Students often cite the importance of an individual faculty mentor whose support influenced their educational and career path. According to NCWIT, data show that research experiences for undergraduates (REUs) can make a difference in students’ lives and provide a pathway to graduate degrees and research careers. REUs can be particularly important for women – who earn only 18 percent of all bachelor’s degrees in computing – since they provide opportunities for personalized student-faculty interaction, a strong predictor of student retention.

In addition to her support of CCI’s new Women in Computing Initiative, Marcu served on the Drexel team for NCWIT’s Extension Services for Undergraduate Program (ES-UP), which helps academic departments of computing develop high-impact strategies for recruiting and retaining more women students with advice that is customized to local needs and conditions. 

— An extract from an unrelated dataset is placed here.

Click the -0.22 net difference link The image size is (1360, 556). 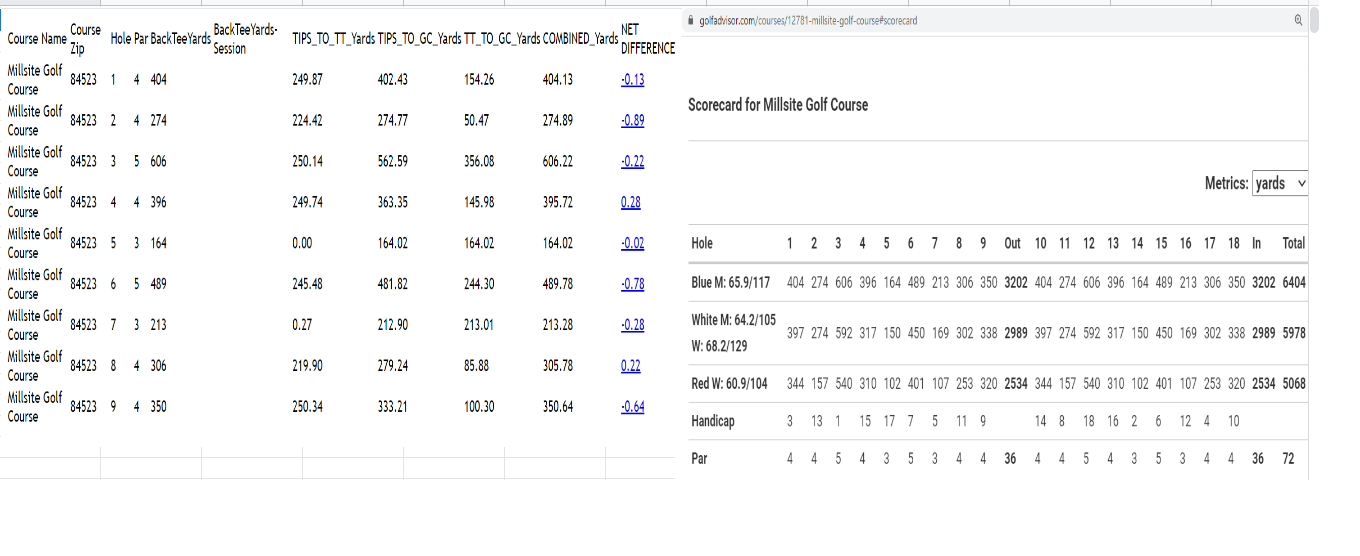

Marcu directs the Empathic Research Group, a diverse and collaborative human-computer interaction research group at CCI. Her research seeks to improve coordination and decision-making in health and social services through technology. She is particularly interested in the contexts of behavioral intervention, mental health and special education, and designs and evaluates new technologies by working closely with community partners. She uses primarily qualitative methods to study and shape the role of technology in social interactions and organizational workflow.

Marcu is a 2013 Siebel Scholar and a 2010 recipient of a National Science Foundation Graduate Research Fellowship. She earned a bachelor’s degree (with honors) in informatics from the University of California at Irvine, and a doctorate in human-computer interaction from Carnegie Mellon University.